START Excerpted records

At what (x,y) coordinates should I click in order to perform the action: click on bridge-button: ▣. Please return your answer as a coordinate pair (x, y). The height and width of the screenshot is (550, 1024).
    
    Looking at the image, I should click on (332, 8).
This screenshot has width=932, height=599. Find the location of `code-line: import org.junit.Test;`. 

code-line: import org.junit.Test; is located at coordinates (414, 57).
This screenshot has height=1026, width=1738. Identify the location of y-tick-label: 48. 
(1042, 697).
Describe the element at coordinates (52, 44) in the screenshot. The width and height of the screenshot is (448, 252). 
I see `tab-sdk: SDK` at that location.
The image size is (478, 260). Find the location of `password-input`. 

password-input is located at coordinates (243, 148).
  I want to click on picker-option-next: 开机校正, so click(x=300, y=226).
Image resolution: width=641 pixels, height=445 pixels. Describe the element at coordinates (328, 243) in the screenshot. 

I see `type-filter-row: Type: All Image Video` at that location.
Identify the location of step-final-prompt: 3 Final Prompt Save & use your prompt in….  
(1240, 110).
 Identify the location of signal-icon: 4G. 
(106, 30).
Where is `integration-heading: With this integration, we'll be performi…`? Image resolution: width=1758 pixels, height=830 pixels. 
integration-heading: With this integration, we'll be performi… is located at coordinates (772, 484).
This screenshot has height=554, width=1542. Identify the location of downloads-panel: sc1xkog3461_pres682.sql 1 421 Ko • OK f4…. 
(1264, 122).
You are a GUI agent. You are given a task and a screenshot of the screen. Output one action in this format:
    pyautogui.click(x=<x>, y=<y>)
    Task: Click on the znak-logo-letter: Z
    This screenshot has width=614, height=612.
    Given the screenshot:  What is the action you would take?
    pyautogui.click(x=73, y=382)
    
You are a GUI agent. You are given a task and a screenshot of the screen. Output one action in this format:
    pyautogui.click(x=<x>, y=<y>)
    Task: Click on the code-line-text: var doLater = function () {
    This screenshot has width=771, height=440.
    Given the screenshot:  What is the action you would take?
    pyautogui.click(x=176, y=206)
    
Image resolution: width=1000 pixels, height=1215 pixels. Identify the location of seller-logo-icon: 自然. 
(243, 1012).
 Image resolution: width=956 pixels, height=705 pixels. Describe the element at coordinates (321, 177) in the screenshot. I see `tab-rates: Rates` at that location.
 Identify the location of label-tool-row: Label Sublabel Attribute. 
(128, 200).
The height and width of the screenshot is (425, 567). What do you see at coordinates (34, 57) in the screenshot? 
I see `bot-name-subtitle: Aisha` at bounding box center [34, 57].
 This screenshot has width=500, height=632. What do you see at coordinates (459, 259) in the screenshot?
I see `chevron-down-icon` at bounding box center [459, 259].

END Excerpted records

## [Problem details]
How many lines in the data above contain the string "import", matching case exactly? Reply with the number alone.

## [Solved exercise]
2